• **Description of the task**
Which lines of the listing hold the string "sidebar"? Copy those lines.
--
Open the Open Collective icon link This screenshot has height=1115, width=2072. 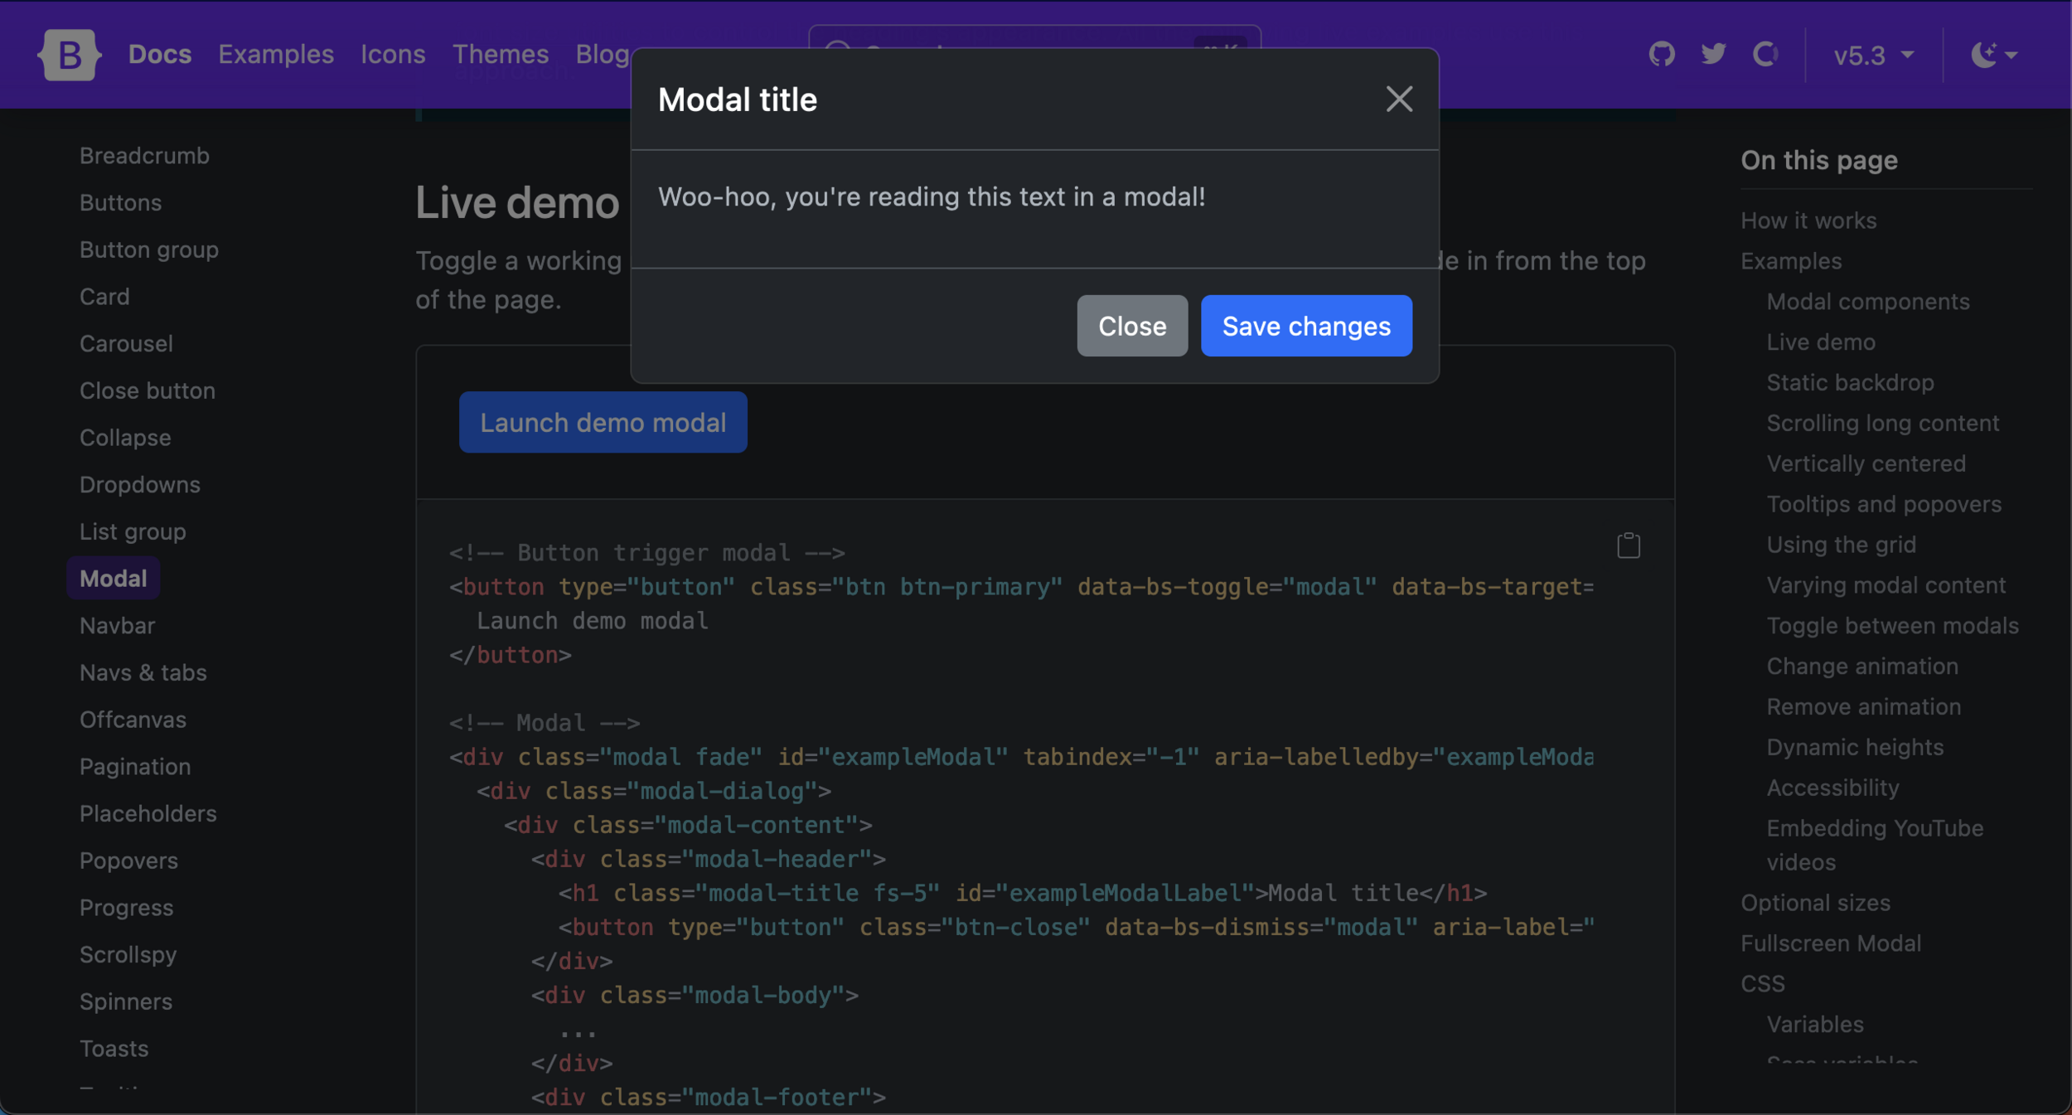point(1765,55)
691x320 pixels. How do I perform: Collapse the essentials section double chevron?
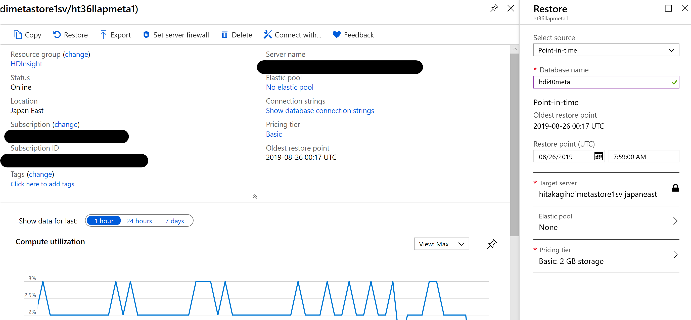[255, 197]
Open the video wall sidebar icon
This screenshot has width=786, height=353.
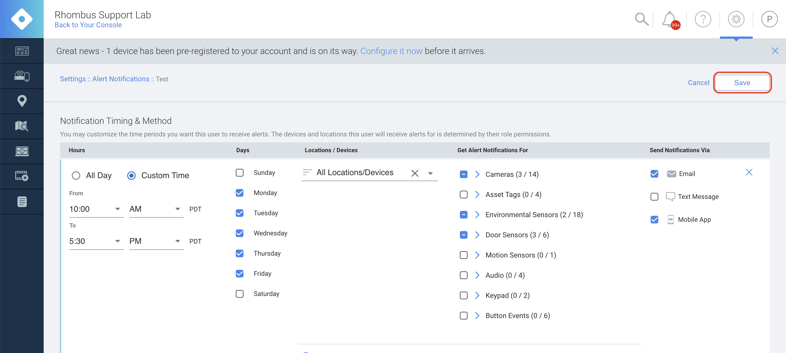(x=22, y=151)
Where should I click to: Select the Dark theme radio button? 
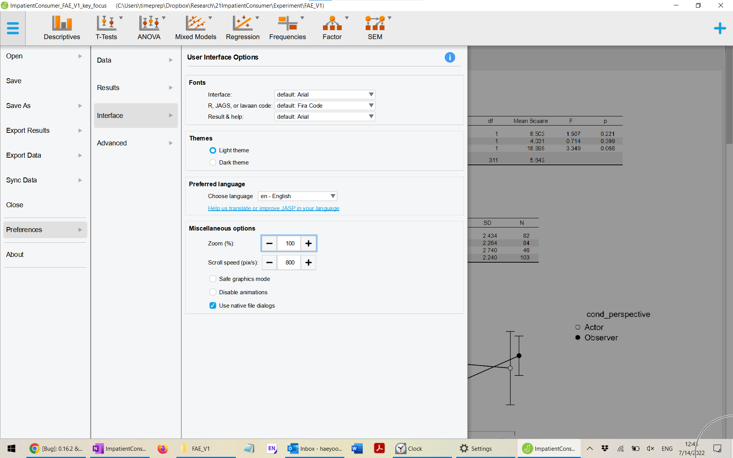213,163
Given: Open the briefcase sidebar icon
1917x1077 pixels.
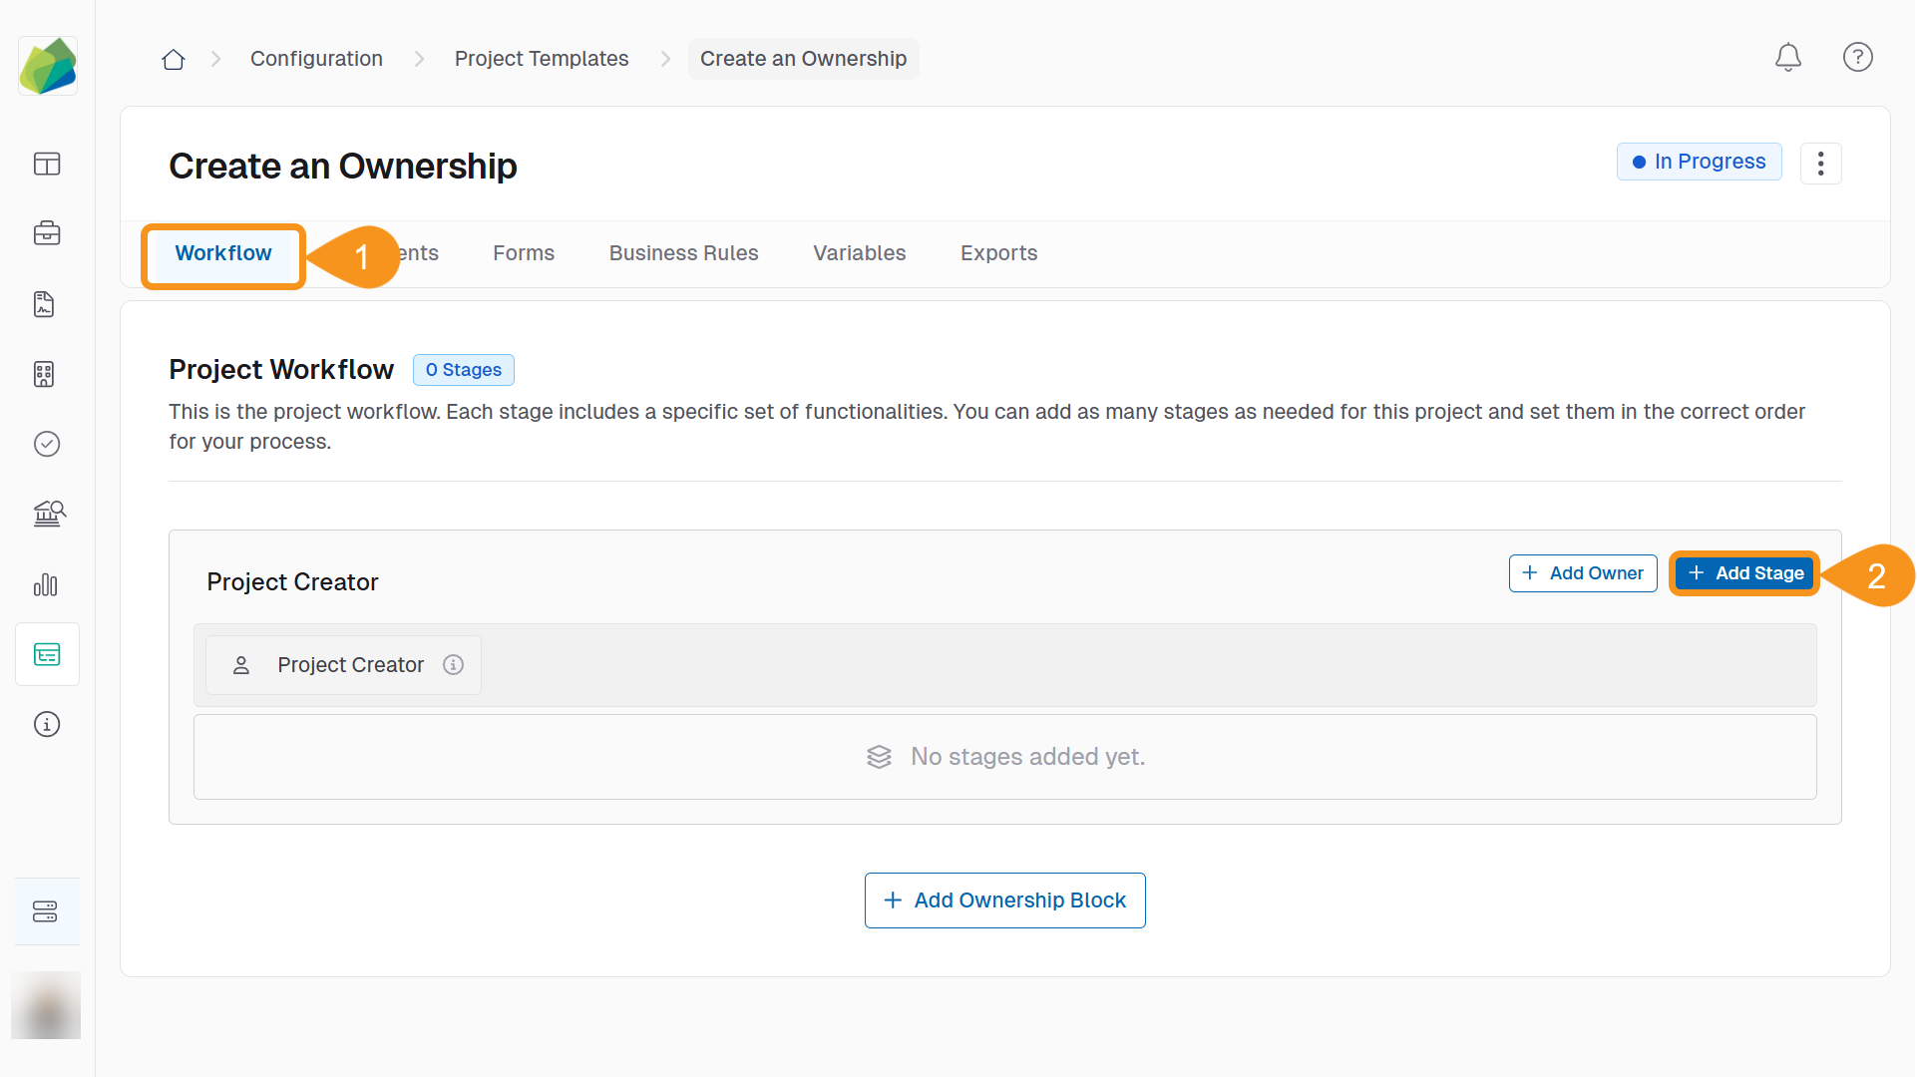Looking at the screenshot, I should coord(47,233).
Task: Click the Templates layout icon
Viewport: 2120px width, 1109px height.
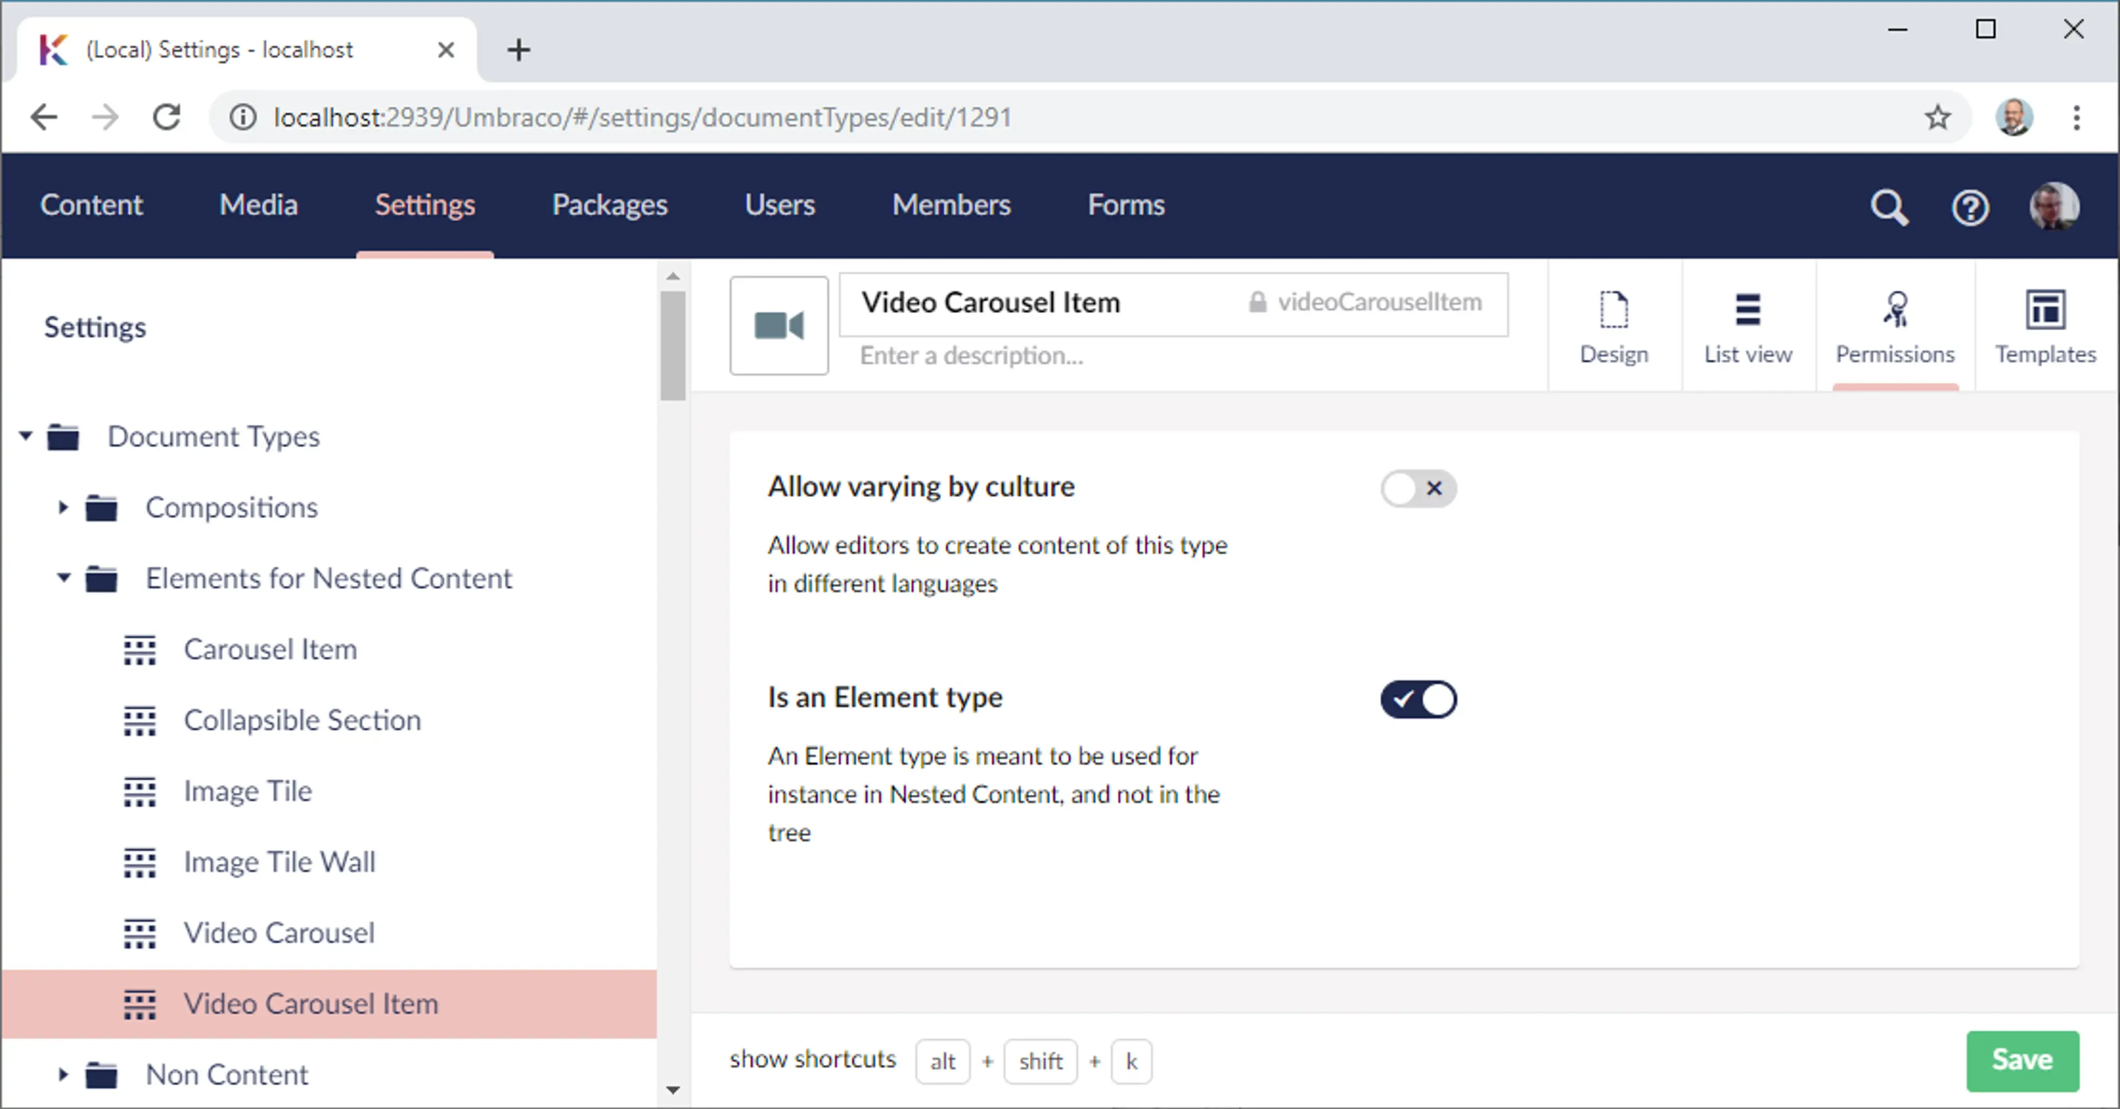Action: pyautogui.click(x=2044, y=310)
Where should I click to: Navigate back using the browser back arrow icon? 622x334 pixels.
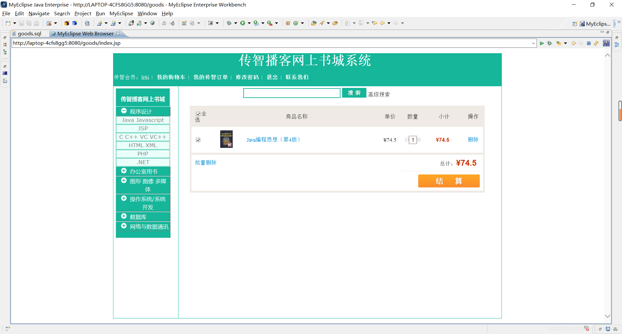tap(574, 43)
--
• **Result**
Open the video wall sidebar icon
Given: Open the briefcase sidebar icon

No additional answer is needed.